### About this exercise
Given the entries that follow, write out exactly the lines starting at the one containing "Все дополнения Sims 4 (55, 2101)" and ending at the one containing "Service für Sie (76, 2127)", both ends included, and only those.

━━ Extracted entries

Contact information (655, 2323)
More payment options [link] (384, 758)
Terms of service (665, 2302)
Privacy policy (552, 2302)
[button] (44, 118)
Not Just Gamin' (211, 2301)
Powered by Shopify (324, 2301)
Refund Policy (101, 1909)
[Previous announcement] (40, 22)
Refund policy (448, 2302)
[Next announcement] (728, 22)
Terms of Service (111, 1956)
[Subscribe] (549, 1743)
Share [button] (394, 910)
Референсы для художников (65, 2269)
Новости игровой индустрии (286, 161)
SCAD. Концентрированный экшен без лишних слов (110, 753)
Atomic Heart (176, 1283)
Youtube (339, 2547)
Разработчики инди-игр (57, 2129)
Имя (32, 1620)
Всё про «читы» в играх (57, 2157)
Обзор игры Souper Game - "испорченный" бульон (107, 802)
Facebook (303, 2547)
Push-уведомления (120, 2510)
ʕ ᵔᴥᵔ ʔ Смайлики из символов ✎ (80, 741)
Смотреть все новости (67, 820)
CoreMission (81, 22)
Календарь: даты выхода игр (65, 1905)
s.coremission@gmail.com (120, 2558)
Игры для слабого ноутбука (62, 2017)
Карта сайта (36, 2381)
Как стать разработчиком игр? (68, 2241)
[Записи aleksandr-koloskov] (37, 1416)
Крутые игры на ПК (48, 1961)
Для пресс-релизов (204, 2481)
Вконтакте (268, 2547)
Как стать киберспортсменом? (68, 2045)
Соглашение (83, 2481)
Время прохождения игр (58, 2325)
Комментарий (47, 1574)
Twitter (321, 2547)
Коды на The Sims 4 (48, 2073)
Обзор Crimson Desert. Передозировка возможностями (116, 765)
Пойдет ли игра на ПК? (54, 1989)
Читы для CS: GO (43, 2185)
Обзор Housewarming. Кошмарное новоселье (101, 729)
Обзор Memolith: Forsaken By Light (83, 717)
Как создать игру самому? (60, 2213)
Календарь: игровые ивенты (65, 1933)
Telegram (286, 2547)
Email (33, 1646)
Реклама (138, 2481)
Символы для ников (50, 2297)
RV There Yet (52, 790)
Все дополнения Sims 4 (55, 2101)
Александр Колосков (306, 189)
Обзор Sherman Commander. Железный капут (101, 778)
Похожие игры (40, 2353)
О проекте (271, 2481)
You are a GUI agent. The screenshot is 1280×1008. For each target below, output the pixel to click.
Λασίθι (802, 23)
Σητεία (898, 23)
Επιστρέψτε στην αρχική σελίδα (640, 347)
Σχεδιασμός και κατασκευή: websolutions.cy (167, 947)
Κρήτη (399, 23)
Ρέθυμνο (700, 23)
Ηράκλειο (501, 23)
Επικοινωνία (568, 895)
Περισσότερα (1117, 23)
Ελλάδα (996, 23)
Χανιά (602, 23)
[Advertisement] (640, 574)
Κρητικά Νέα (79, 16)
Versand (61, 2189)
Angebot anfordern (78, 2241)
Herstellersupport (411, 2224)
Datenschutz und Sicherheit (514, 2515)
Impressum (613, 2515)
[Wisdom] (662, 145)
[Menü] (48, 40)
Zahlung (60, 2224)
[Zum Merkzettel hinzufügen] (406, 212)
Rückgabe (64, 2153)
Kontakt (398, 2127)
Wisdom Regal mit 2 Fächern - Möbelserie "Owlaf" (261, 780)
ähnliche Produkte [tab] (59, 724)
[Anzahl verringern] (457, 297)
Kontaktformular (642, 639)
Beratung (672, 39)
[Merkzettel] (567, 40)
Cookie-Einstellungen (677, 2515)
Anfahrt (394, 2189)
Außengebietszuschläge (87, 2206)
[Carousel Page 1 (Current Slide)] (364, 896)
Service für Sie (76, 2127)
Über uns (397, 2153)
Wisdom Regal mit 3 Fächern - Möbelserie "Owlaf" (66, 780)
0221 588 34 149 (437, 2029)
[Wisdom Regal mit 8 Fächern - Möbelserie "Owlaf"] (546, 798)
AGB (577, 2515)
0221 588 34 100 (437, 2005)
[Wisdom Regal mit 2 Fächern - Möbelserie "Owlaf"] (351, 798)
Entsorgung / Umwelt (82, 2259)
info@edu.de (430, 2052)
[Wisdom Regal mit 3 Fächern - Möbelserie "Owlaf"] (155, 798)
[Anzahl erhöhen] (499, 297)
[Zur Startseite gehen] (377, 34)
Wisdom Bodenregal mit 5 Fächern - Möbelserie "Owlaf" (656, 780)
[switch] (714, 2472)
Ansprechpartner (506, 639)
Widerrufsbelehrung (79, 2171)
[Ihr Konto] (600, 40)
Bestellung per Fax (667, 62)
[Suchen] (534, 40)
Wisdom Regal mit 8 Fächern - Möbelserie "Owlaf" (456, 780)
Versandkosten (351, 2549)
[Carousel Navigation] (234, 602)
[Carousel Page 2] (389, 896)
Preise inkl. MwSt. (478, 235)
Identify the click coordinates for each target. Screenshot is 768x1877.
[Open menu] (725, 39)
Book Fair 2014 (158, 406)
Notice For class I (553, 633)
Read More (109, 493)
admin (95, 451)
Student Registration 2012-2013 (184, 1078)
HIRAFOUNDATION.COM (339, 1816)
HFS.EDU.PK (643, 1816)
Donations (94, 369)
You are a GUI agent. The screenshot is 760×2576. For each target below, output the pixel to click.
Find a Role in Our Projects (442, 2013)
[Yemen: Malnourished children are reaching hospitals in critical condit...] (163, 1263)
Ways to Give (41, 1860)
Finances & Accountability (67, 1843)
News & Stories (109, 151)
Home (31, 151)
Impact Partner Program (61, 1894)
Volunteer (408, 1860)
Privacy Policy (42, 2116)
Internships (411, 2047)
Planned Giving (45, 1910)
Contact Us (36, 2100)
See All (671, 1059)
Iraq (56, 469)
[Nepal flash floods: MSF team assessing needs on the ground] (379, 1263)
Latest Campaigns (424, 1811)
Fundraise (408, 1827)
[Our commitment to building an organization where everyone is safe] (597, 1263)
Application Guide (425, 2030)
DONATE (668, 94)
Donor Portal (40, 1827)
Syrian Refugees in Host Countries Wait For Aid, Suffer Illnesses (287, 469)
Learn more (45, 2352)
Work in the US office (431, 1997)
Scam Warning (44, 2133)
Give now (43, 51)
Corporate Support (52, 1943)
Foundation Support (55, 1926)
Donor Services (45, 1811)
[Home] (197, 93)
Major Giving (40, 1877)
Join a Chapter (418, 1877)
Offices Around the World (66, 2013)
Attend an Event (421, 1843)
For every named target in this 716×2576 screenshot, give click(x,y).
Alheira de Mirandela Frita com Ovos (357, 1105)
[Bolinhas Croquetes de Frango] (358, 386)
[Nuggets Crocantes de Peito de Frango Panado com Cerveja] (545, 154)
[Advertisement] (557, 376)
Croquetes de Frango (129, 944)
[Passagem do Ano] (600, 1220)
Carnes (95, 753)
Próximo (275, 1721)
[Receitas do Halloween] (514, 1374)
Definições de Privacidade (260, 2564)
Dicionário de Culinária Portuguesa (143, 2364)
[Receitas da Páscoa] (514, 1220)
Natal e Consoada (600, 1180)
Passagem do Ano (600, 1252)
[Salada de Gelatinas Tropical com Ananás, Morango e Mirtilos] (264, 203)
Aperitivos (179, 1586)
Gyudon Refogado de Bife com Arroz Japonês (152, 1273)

━━━━

### Result for this exercise
Все дополнения Sims 4 (55, 2101)
Александр Колосков (306, 189)
Обзор Sherman Commander. Железный капут (101, 778)
Похожие игры (40, 2353)
О проекте (271, 2481)
You are a GUI agent. The screenshot is 1280×1008. For each target below, output the pixel to click.
Λασίθι (802, 23)
Σητεία (898, 23)
Επιστρέψτε στην αρχική σελίδα (640, 347)
Σχεδιασμός και κατασκευή: websolutions.cy (167, 947)
Κρήτη (399, 23)
Ρέθυμνο (700, 23)
Ηράκλειο (501, 23)
Επικοινωνία (568, 895)
Περισσότερα (1117, 23)
Ελλάδα (996, 23)
Χανιά (602, 23)
[Advertisement] (640, 574)
Κρητικά Νέα (79, 16)
Versand (61, 2189)
Angebot anfordern (78, 2241)
Herstellersupport (411, 2224)
Datenschutz und Sicherheit (514, 2515)
Impressum (613, 2515)
[Wisdom] (662, 145)
[Menü] (48, 40)
Zahlung (60, 2224)
[Zum Merkzettel hinzufügen] (406, 212)
Rückgabe (64, 2153)
Kontakt (398, 2127)
Wisdom Regal mit 2 Fächern - Möbelserie "Owlaf" (261, 780)
ähnliche Produkte [tab] (59, 724)
[Anzahl verringern] (457, 297)
Kontaktformular (642, 639)
Beratung (672, 39)
[Merkzettel] (567, 40)
Cookie-Einstellungen (677, 2515)
Anfahrt (394, 2189)
Außengebietszuschläge (87, 2206)
[Carousel Page 1 (Current Slide)] (364, 896)
Service für Sie (76, 2127)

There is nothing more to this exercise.